The Evils of Human Motivation

Graham Greene’s The Quiet American is set in Saigon, Vietnam in the early 1950’s during the end of the First Indochina War. It portrays two simultaneous conflicts: one regarding the political turmoil of the growing American involvement that led to the Vietnam War, and also the romantic triangle between the Fowler, Pyle and Phuong. Each main character is involved in the war on their own levels. Fowler is involved mostly as an observer, while Pyle is more directly more involved on a number of levels with the American government. Phoung is just a native of her country Vietnam to bring the two together. Greene draws parallels between Pyle’s conduct and America’s overall policies in Vietnam, connecting all his characters to be involved in the war in someway.

-*-

### REQUIRED TASK A
Copy out every line of the records below word for word, omitting the pictures.

### RECORDS FOR THE TASK
-*-

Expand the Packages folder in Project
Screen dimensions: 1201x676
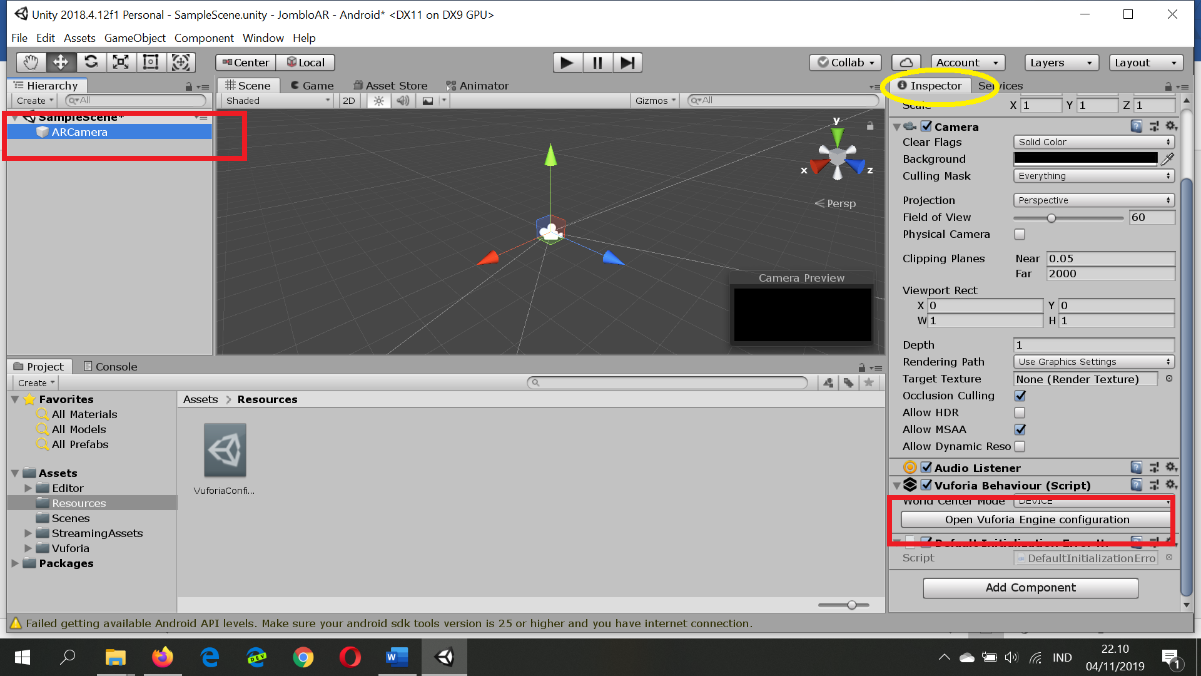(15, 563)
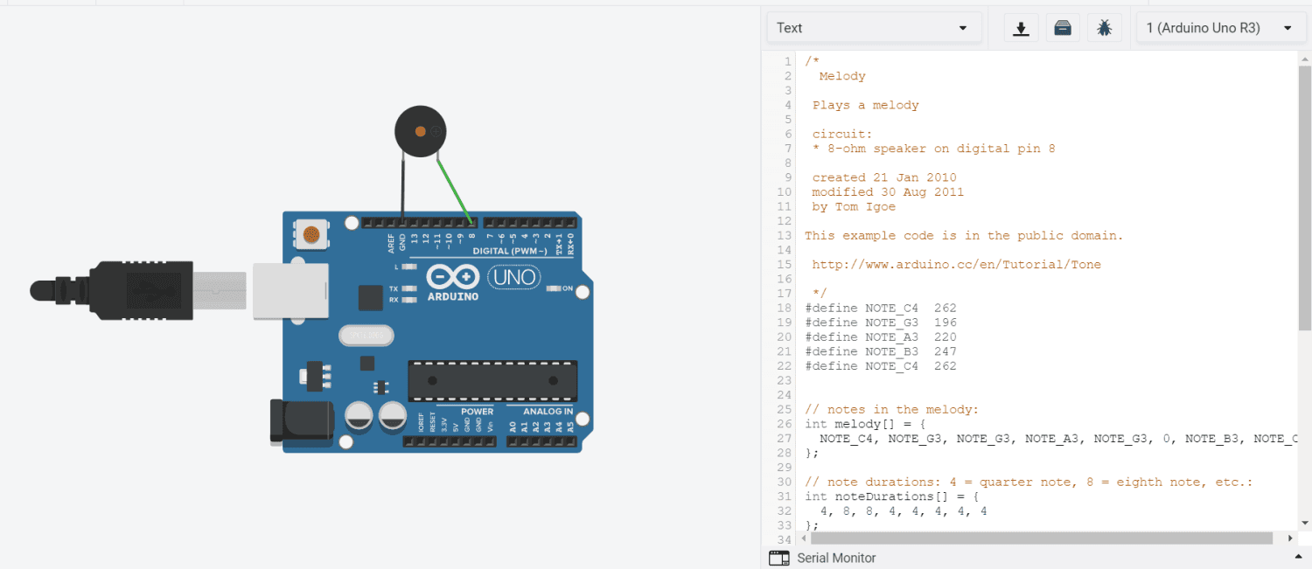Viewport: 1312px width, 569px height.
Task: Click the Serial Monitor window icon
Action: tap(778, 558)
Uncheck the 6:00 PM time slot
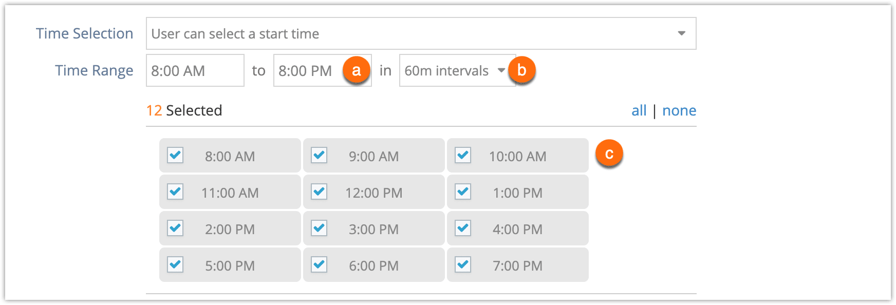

-*-

### REQUIRED TASK B
Translate this sentence from the essay on The Quiet American into Spanish: "Each main character is involved in the war on their own levels."

### CORRECT RESPONSE A
Expand the Packages folder in Project
Screen dimensions: 1201x676
(15, 563)
Viewport: 1312px width, 569px height.
Task: Click the Serial Monitor window icon
Action: tap(778, 558)
Uncheck the 6:00 PM time slot

### CORRECT RESPONSE B
Cada personaje principal está involucrado en la guerra a su propio nivel.